From the material beneath, pull every line with the word "Terrys".

----------

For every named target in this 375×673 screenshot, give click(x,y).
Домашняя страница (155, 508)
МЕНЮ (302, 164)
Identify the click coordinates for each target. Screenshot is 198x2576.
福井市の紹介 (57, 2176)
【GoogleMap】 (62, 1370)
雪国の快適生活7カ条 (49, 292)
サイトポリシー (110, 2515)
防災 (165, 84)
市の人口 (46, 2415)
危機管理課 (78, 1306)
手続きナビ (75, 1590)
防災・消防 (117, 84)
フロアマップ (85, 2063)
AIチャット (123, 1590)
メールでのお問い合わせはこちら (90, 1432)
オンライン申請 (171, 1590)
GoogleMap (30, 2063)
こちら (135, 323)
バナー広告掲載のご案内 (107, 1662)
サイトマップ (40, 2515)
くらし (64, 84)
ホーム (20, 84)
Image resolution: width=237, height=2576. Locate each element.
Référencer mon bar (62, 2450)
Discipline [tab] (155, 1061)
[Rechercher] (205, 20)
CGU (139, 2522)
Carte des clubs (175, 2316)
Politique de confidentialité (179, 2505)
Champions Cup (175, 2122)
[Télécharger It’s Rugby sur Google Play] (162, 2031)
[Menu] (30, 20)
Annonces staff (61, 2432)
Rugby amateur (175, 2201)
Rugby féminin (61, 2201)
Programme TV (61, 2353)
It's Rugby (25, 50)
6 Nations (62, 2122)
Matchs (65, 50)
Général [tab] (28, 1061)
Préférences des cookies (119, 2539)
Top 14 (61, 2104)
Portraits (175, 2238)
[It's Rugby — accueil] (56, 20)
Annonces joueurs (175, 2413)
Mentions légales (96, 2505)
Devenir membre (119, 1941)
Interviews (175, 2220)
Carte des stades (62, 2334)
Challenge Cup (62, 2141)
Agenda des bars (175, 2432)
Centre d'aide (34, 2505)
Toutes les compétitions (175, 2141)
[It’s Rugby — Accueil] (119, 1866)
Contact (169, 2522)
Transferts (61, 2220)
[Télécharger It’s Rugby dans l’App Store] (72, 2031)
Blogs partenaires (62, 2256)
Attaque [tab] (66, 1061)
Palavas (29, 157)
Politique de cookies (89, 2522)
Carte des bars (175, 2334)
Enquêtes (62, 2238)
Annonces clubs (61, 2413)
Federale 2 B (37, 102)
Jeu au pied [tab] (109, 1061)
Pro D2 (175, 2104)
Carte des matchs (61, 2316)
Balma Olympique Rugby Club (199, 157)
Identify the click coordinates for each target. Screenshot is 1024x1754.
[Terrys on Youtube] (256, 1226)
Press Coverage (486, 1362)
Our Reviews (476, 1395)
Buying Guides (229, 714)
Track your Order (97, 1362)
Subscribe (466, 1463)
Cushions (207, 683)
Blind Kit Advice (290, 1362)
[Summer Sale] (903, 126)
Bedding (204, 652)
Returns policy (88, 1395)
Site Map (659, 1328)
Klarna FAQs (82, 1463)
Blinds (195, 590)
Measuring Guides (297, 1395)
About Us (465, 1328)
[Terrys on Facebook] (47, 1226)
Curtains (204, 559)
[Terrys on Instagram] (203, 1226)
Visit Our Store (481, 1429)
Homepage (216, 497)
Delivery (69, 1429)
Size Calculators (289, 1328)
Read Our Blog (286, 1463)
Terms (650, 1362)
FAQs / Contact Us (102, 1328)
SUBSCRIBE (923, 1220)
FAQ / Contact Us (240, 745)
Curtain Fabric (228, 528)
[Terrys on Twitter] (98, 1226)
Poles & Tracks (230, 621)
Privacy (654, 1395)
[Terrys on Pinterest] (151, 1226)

----------

* [RESPONSE AREA]:
[Terrys on Youtube] (256, 1226)
[Terrys on Facebook] (47, 1226)
[Terrys on Instagram] (203, 1226)
[Terrys on Twitter] (98, 1226)
[Terrys on Pinterest] (151, 1226)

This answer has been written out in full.